MemSql Kafka Pipeline stuck in a failed state when metadata changes

I have a MemSQL kafka pipeline that has been stuck in a failed state for over a day now.

Here’s some debug info:

  1. All of the Global Variables are still set to their defaults.
  2. Error message from PIPELINES_ERRORS table:
    Cannot get source metadata for pipeline <pipeline>. Stderr: 2019-09-06 08:52:08.970 Waiting for next batch, 255 batches left until expiration. 2019-09-06 08:52:08.971 Batch starting with new consumer. 2019-09-06 08:52:09.019 Failed to get watermark offsets from Kafka with error Broker: Not leader for partition
  3. Confirmed that the Kafka topic itself is healthy, server responsive and all of that aka I’m certain that if I drop & recreate the memsql pipeline, things will work just fine.
  4. Looking into the PIPELINES_ERRORS & PIPELINES_BATCHES_SUMMARY tables, it seems to be still retrying & failing constantly. Except that the NUM_PARTITIONS value is now 0 for every try.
  5. MemSQL Version: 6.8.7, Kafka Server Version: 2.2.0

Questions:

  1. Why is the memsql pipeline not able to reconcile the kafka topic metadata?
  2. What (setting?) do I need to change to make sure it auto-corrects when there is a leader change? I really don’t want to drop-recreate pipelines.

Thanks in advance.

Hello geet!

Can you provide the CREATE PIPELINE statement?

If possible, you can try to CREATE OR REPLACE PIPELINE ... which should keep the existing offsets for the kafka topic. Another option we can try is specifying CONFIG '{"kafka_version":"2.2.0"}', to rule out any protocol stuff.

You can also try debugging the pipeline in the foreground. Let’s try STOP PIPELINE ..., and then START PIPELINE <pipeline> FOREGROUND LIMIT 1 BATCHES. This should produce the error to the command prompt, rather than PIPELIINES_ERRORS table.

Data segment:
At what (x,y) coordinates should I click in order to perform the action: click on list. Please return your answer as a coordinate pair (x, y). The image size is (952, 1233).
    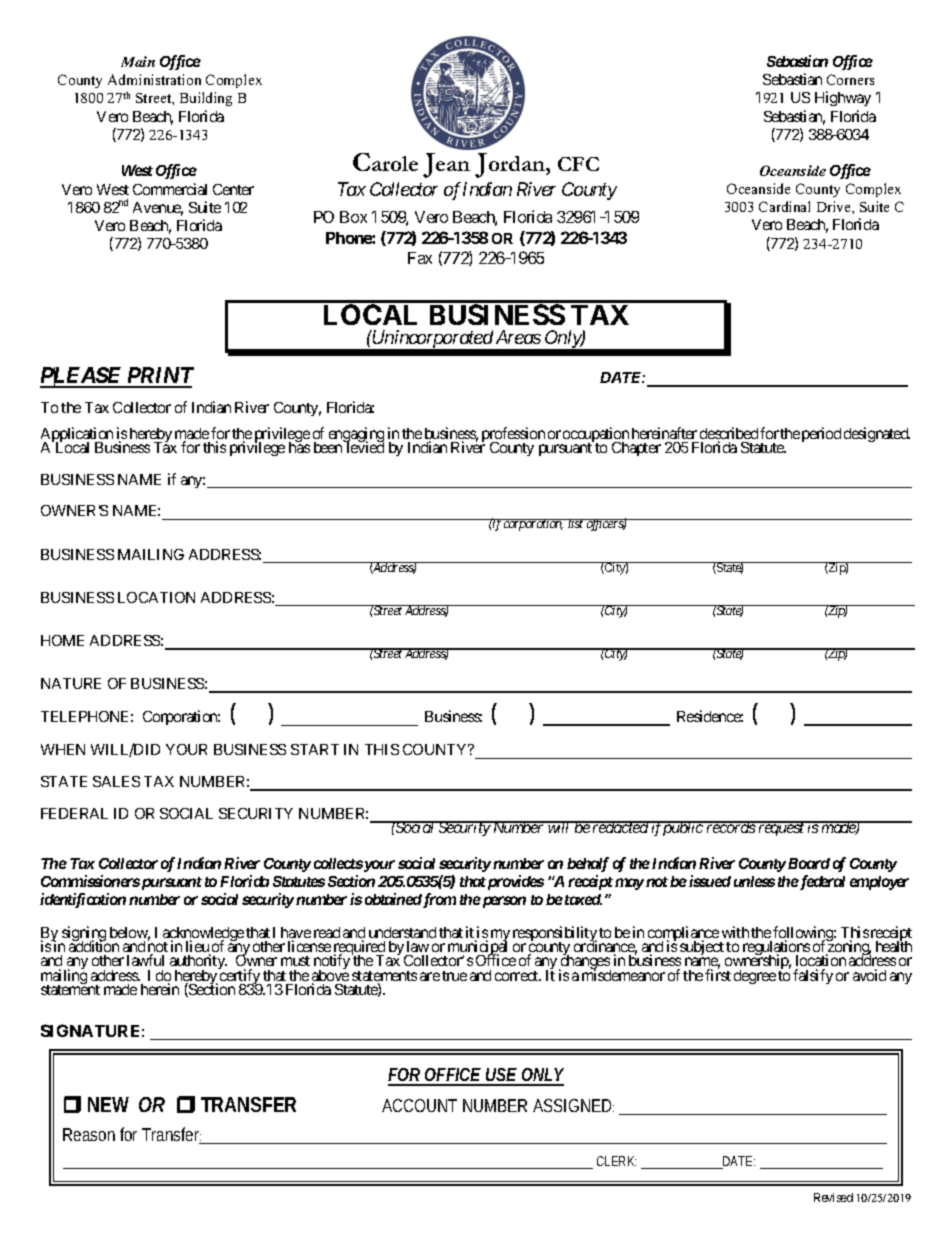
    Looking at the image, I should click on (576, 523).
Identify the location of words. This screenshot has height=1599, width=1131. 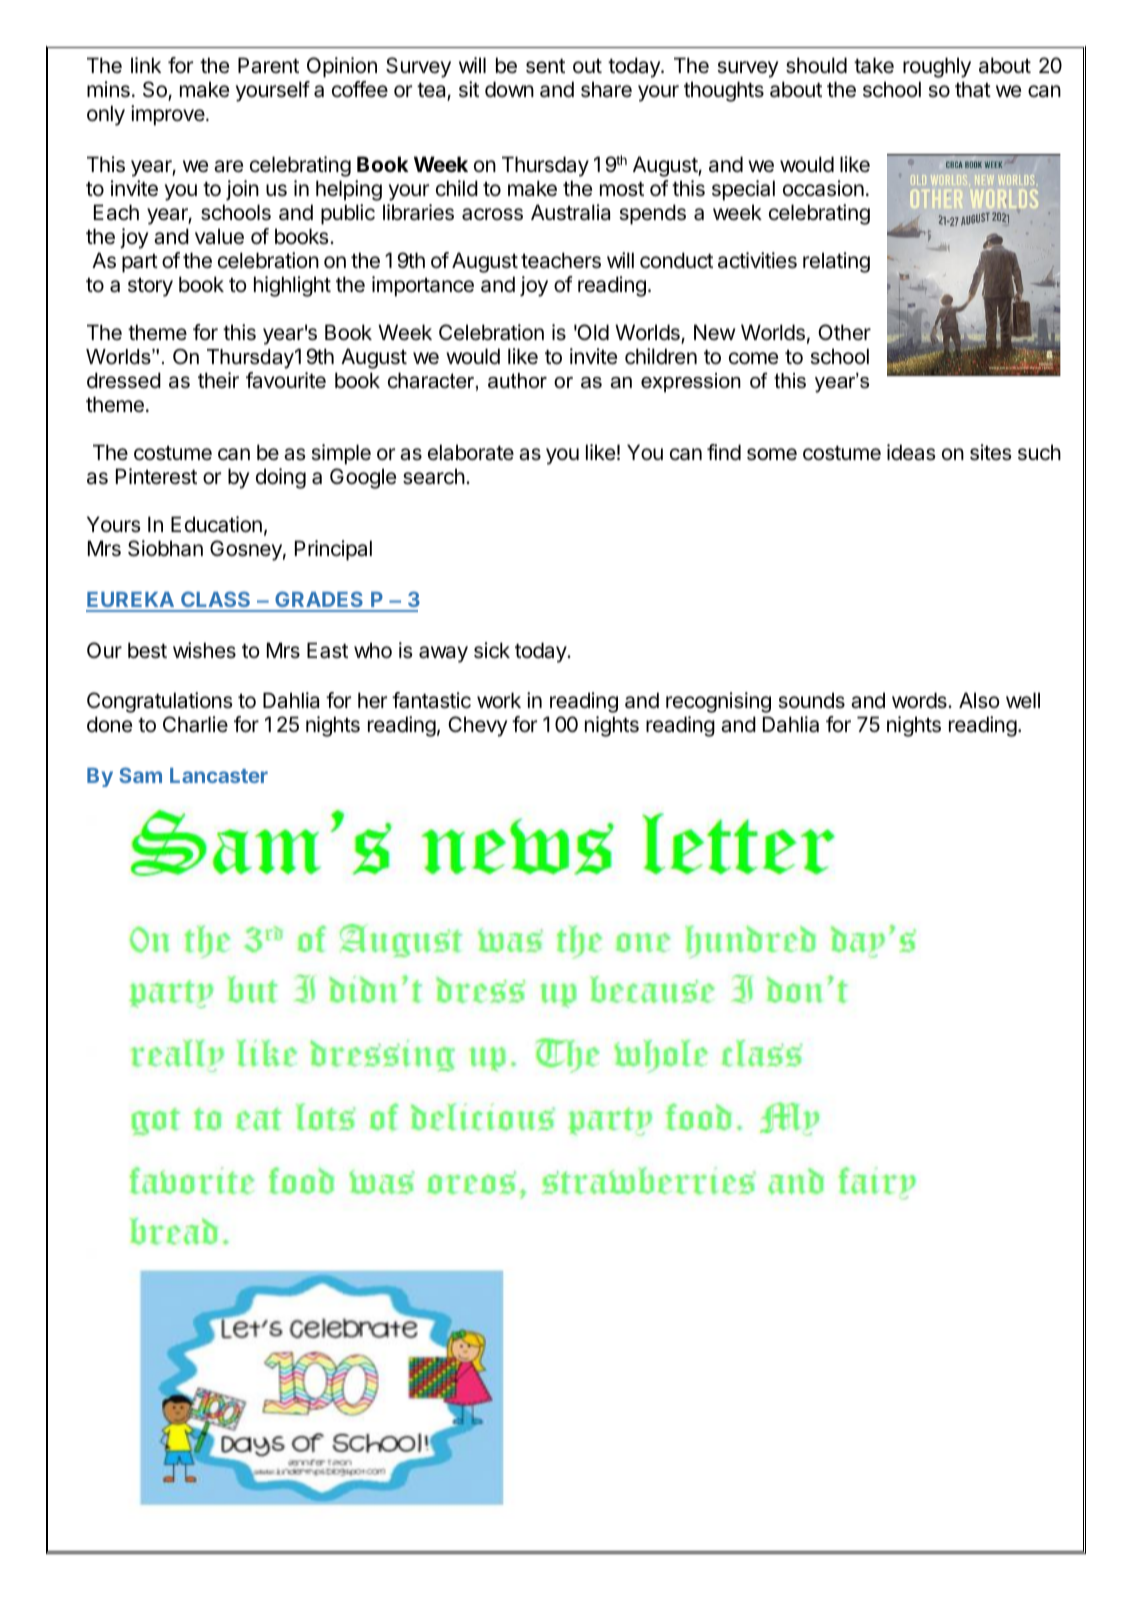
(920, 700).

Goal A: In the reply within the MemSQL Kafka pipeline thread, list every SQL statement that the reply names.
Goal B: Pick up the MemSQL Kafka pipeline thread right after its final sentence and write what comes next.
The listing has no connection to the MemSQL Kafka pipeline thread.

Result A:
- CREATE PIPELINE
- CREATE OR REPLACE PIPELINE ...
- STOP PIPELINE ...
- START PIPELINE <pipeline> FOREGROUND LIMIT 1 BATCHES

Result B:
Another debugging option is set global pipelines_extractor_debug_logging=ON, followed by FLUSH EXTRACTOR POOLS. This will enable the kafka pipeline to produce debug output. You can see the output after a failed command (e.g. after running pipeline in the foreground) via SHOW WARNINGS;.

If possible, you can try to CREATE OR REPLACE PIPELINE ... which should keep the existing offsets for the kafka topic. Another option we can try is specifying CONFIG '{"kafka_version":"2.2.0"}' , to rule out any protocol stuff.

Yes, this resolves the issue but then this involves manual intervention and I was hoping for an automatic resolution. Please note that as kafka recovers and there are new messages to process the pipeline is auto-recovering. The issue is that, it seems to stay in the Failed state until there is a new message.

Another debugging option is set global pipelines_extractor_debug_logging=ON , followed by FLUSH EXTRACTOR POOLS . This will enable the kafka pipeline to produce debug output. You can see the output after a failed command (e.g. after running pipeline in the foreground) via SHOW WARNINGS; .

Will give this a try. Thank you.